• Task brief: Restate the rows from the line that contains "This screenshot has" up to and including the line that contains "lightbulb-icon is located", changing "screenshot" to "image" and leaving all else unchanged. Omit the pictures from your answer.

• Material provided:
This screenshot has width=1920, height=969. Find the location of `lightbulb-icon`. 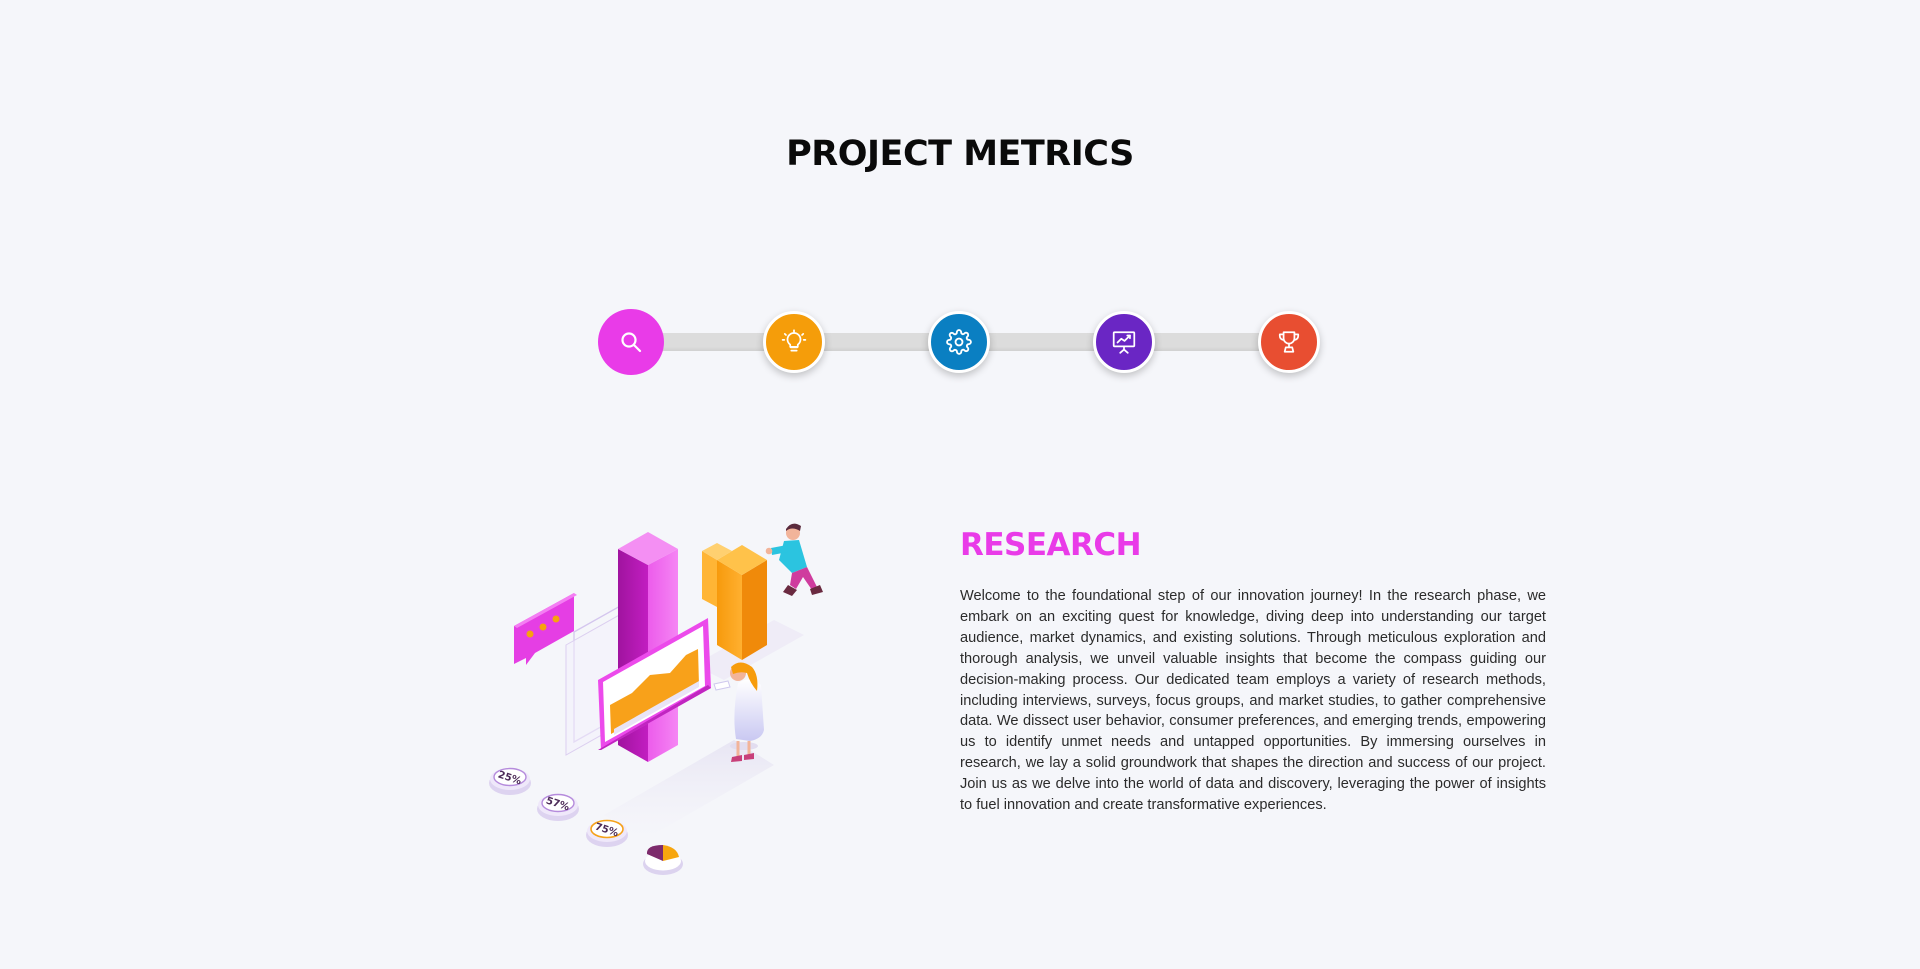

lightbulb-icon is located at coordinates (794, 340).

* * *

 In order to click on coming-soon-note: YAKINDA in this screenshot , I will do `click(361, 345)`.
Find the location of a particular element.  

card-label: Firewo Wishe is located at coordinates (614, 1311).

• Result:
This image has width=1920, height=969. Find the location of `lightbulb-icon`. 

lightbulb-icon is located at coordinates (794, 340).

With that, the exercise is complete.